--- Provided entries Enclosed Below ---
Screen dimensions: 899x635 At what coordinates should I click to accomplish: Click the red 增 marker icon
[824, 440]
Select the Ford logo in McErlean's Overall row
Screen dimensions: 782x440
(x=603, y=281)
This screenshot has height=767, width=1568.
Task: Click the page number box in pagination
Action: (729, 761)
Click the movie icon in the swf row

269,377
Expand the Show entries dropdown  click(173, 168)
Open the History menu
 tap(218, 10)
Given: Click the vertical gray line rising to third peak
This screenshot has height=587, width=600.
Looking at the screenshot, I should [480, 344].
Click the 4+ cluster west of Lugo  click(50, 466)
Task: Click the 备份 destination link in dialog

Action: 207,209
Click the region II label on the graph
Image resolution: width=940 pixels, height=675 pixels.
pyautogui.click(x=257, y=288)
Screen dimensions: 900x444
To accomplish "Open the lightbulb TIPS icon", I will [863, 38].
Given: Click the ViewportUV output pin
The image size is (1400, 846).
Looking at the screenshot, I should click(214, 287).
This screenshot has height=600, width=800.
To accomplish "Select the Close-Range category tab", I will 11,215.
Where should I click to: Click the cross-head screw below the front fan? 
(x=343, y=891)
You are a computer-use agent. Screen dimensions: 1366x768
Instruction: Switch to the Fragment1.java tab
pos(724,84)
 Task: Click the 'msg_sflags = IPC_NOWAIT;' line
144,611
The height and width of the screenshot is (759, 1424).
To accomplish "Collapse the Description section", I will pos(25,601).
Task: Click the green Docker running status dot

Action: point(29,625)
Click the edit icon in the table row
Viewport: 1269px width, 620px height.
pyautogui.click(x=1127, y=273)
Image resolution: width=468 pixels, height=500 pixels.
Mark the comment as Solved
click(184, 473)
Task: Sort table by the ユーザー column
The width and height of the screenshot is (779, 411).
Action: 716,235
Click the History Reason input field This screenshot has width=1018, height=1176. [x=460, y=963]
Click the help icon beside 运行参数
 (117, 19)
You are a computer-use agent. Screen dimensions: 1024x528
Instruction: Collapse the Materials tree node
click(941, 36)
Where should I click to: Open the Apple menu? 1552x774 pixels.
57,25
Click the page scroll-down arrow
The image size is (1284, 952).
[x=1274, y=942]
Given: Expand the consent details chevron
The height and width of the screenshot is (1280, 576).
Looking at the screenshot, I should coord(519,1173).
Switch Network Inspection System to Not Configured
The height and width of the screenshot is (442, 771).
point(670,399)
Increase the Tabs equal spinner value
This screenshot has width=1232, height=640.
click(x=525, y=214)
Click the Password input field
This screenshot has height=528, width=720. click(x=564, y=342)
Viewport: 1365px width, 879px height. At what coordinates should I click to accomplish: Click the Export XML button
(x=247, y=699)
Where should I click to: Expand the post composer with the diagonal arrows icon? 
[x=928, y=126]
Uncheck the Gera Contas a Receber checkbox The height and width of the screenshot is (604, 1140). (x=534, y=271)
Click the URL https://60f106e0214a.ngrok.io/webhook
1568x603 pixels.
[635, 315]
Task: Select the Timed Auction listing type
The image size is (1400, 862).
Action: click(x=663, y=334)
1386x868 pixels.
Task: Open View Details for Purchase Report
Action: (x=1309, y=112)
--- End of Enclosed Provided entries ---
▸ About this exercise
For the word "Given", count the lines of the records above that hold it and state only that count.

▸ Response to this task
3